Supplied material —
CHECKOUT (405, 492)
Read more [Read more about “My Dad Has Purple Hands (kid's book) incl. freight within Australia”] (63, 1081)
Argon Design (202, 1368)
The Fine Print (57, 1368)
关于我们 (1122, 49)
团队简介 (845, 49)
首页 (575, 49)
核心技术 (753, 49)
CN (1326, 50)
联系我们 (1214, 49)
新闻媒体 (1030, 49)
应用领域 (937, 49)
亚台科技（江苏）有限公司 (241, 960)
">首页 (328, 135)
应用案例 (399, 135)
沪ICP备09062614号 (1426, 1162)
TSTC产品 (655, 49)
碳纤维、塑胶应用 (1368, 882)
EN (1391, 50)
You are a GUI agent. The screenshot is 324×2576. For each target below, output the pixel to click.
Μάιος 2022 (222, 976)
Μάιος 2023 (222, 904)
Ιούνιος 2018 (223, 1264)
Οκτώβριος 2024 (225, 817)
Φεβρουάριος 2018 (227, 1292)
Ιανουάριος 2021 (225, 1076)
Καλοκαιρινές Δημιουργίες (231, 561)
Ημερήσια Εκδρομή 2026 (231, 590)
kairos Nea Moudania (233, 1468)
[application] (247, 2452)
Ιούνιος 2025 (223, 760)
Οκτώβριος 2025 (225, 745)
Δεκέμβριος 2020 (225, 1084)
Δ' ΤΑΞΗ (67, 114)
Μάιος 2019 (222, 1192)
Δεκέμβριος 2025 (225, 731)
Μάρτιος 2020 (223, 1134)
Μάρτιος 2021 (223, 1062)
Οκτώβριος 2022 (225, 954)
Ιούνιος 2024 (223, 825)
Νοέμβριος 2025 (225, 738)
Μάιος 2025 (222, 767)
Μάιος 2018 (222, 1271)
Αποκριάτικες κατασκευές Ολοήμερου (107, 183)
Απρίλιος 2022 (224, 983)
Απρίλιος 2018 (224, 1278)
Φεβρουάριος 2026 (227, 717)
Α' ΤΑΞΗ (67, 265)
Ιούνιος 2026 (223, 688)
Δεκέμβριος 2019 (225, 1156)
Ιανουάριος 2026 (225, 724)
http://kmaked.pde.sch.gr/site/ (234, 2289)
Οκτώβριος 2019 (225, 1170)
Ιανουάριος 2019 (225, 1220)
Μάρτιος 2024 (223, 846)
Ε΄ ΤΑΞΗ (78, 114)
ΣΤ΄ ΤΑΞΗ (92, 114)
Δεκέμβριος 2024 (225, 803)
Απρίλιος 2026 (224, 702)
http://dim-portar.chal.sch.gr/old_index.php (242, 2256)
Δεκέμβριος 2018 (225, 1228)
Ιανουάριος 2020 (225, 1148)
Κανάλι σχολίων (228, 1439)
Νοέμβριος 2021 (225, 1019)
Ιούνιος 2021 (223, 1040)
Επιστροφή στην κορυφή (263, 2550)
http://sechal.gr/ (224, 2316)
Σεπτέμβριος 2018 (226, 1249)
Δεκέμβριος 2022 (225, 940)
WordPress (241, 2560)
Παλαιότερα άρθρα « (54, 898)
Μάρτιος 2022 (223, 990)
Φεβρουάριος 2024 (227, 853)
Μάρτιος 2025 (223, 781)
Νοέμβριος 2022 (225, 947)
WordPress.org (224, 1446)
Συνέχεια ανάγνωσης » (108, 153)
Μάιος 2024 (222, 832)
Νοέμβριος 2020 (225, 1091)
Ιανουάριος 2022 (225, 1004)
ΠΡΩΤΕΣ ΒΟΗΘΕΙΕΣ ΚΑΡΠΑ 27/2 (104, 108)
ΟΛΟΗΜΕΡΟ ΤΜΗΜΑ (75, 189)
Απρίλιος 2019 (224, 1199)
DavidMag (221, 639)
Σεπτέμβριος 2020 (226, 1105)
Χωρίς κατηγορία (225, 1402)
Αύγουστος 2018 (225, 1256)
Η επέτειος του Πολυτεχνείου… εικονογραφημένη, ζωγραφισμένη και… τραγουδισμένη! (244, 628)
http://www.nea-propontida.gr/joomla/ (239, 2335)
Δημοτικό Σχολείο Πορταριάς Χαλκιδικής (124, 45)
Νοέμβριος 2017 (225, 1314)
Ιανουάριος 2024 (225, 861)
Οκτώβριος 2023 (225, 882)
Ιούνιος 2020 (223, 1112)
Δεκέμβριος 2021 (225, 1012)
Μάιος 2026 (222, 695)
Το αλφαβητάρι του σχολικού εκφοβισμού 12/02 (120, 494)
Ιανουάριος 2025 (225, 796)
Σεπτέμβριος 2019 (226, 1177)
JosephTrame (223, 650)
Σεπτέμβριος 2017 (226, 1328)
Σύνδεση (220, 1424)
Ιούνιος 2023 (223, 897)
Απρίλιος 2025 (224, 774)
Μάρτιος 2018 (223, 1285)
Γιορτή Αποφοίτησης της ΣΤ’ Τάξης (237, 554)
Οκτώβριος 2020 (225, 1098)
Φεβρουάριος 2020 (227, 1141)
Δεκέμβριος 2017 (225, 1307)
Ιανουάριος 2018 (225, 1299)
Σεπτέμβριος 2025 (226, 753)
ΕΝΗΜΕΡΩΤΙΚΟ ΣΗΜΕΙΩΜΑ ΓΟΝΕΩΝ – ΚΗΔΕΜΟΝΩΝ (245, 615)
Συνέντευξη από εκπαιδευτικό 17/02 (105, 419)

Stated task — Rewrite only the lines in the stretch from the one containing "JosephTrame (223, 650)" through the last line, swapping "Δεκέμβριος" for "December" and leaving everything else unchanged.

Solution to this task —
JosephTrame (223, 650)
Σεπτέμβριος 2017 (226, 1328)
Σύνδεση (220, 1424)
Ιούνιος 2023 (223, 897)
Απρίλιος 2025 (224, 774)
Μάρτιος 2018 (223, 1285)
Γιορτή Αποφοίτησης της ΣΤ’ Τάξης (237, 554)
Οκτώβριος 2020 (225, 1098)
Φεβρουάριος 2020 (227, 1141)
December 2017 (225, 1307)
Ιανουάριος 2018 (225, 1299)
Σεπτέμβριος 2025 (226, 753)
ΕΝΗΜΕΡΩΤΙΚΟ ΣΗΜΕΙΩΜΑ ΓΟΝΕΩΝ – ΚΗΔΕΜΟΝΩΝ (245, 615)
Συνέντευξη από εκπαιδευτικό 17/02 (105, 419)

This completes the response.